D-lactic acid is a metabolic product of bacteria found in the intestinal tract. When intestinal mucosal permeability increases, D-lactic acid enters into the bloodstream via the damaged mucosa. Therefore, the level of D-lactate in the blood can sensitively reflect bacterial overgrowth in the intestinal tract and the degree of mucosal damage. [17] In this study, we found that induction of sepsis in rabbits increased blood D-lactic acid levels, and fluid resuscitation with HES 130/0.4 decreased these levels. This suggests that fluid resuscitation with HES 130/0.4 alleviated dysfunction of the intestinal mucosal barrier induced by sepsis.

The O 2 ER is the fraction of oxygen delivered to the microcirculation that is taken up by the tissues. In sepsis, intestinal tissue enters a state of hypermetabolism and hypoperfusion, which could result in intestinal hypoxia/ischemia. As a result, the body has a compensatory increase in O 2 ER to maintain oxygen consumption. However, as sepsis progresses and oxygen supply further decreases, the increase in O 2 ER is not adequate to meet the oxygen demand. At that point, the O 2 ER decreases and an elevation in glycolysis causes overproduction of lactate. Lactate accumulation results in cellular acidosis, which in turn leads to mitochondrial respiratory dysfunction, intestinal mucosal injury, and mucosal barrier dysfunction. [18] Consistent with this, we found that rabbits with sepsis had lower O 2 ERs and increased lactic acid. The observation that HES 130/0.4 could reverse these alterations indicates that fluid resuscitation with HES 130/0.4 could improve intestinal oxygen metabolism in sepsis.

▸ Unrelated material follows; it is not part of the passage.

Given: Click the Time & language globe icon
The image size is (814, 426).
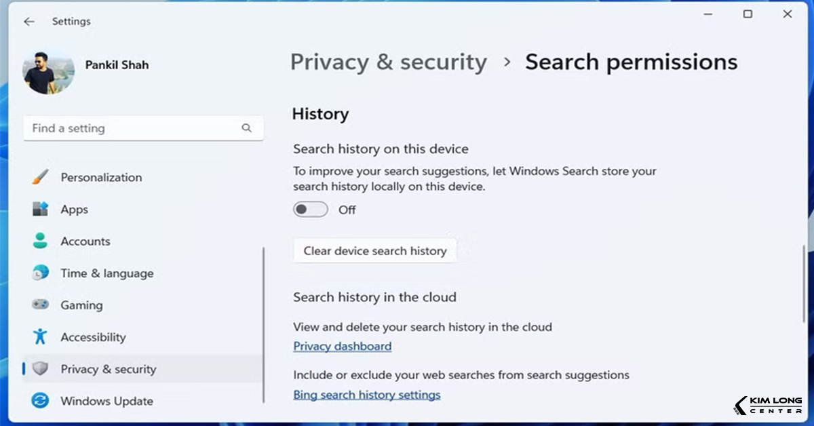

There are several possible mechanisms which might explain why fluid resuscitation with HES 130/0.4 improves intestinal oxygen metabolism and alleviates intestinal mucosal barrier dysfunction in septic rabbits. First, fluid resuscitation increases the effective circulating blood volume, maintains intestinal tissue perfusion, improves the oxygen supply, and increases the O 2 ER. Previous studies have clearly shown that fluid resuscitation with HES 130/0.4 can improve microcirculatory perfusion. [19],[20] Second, we found that fluid resuscitation with HES 130/0.4 reduced the hematocrit by 20% in this study. When the hematocrit is ≥ 20%, the oxygen supply to tissues is not obviously affected. However, a decrease in the hematocrit can optimize oxygen delivery, thereby promoting intestinal mucosal repair and regeneration, and maintaining intestinal epithelial cell morphology, structure and function. [21] Finally, a previous study showed that resuscitation with crystalloids such as lactated Ringer's solution might cause an intestinal inflammatory response and bacterial translocation, [22] while fluid resuscitation with HES 130/0.4 can reduce the inflammatory response and increase the O 2 ER. [23]

Intestinal microbial components activate a strong immune response and lead to an overproduction of harmful immune mediators that are crucially involved in the pathogenesis of sepsis. [10] Among these inflammatory mediators, TNF-α has a central role in initiating proinflammatory signalling cascades, and IL-10 is significantly associated with the prognosis of sepsis. [24] Many previous studies have indicated that HES 130/0.4 could control the release of inflammatory mediators and thereby reduce the inflammatory response. [25],[26] In our study, we discovered that plasma levels of both TNF-α and IL-10 in septic rabbits resuscitated with HES 130/0.4 returned to normal 8 h after sepsis induction, indicating that HES 130/0.4 could modulate the release of cytokines. Consistent with our finding, a previous study showed that HES 130/0.4 reduced intestinal permeability by modulating inflammatory response. [14]

In conclusion, herein we provide evidence that fluid resuscitation with HES 130/0.4 protects against intestinal mucosal barrier dysfunction in a rabbit model of sepsis, possibly via mechanisms associated with improving intestinal oxygen metabolism and reducing the release of inflammatory mediators. Early resuscitation with HES 130/0.4 in patients with sepsis may reduce intestinal mucosal injury and therefore prevent multiple organ dysfunction syndrome.